EXTRAIT DU DOCUMENT

De manière générale, le pays est peu bitumé : seulement 10 576 km d’asphalte sur un linéaire total de 121 875 km, soit quelque 8,7% du réseau. Plus de la moitié de ce goudron se trouve sur les routes nationales (5945 km). Il s’agit des axes qui traversent le pays et en tracent les grandes lignes. À titre d’illustration, il y a la nationale Yaoundé-Douala-LimbéIdenau, ou encore les corridors Yaoundé-Bafoussam-Bamenda, Douala-Yaoundé-Bertoua-Garoua-Ngaoundéré-Garoua-Maroua-Kousseri ou encore le couloir Obala-Batchenga-NtuiYoko-Tibati-Ngaoundéré.
Pourtant, le piège se referme sur l’arrière-pays au fur et à mesure que l’on parcourt le réseau routier camerounais. D’abord, à peine 12,5% des routes régionales sont bitumées, elles qui totalisent 13 842 km de linéaire. Puis le mal s’accentue sur les routes communales qui constituent l’essentiel du réseau avec 98 535 km. Seulement 2 800 km sont construits, soit environ 2,9 %.

DONNÉES FOURNIES
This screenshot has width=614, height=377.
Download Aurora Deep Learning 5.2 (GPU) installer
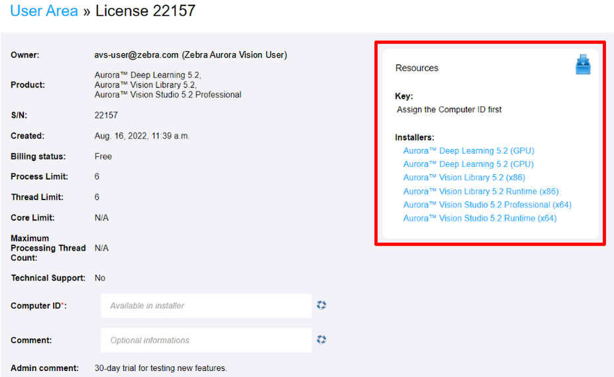tap(468, 151)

CONSIGNE
Recopiez tout ce qui va de « De manière générale, le » jusqu'à « le couloir Obala-Batchenga-NtuiYoko-Tibati-Ngaoundéré. » dans le texte sur le réseau routier camerounais, en substituant « bitume » à « goudron ». Ces données proviennent d'une autre source.

RÉSULTAT
De manière générale, le pays est peu bitumé : seulement 10 576 km d’asphalte sur un linéaire total de 121 875 km, soit quelque 8,7% du réseau. Plus de la moitié de ce bitume se trouve sur les routes nationales (5945 km). Il s’agit des axes qui traversent le pays et en tracent les grandes lignes. À titre d’illustration, il y a la nationale Yaoundé-Douala-LimbéIdenau, ou encore les corridors Yaoundé-Bafoussam-Bamenda, Douala-Yaoundé-Bertoua-Garoua-Ngaoundéré-Garoua-Maroua-Kousseri ou encore le couloir Obala-Batchenga-NtuiYoko-Tibati-Ngaoundéré.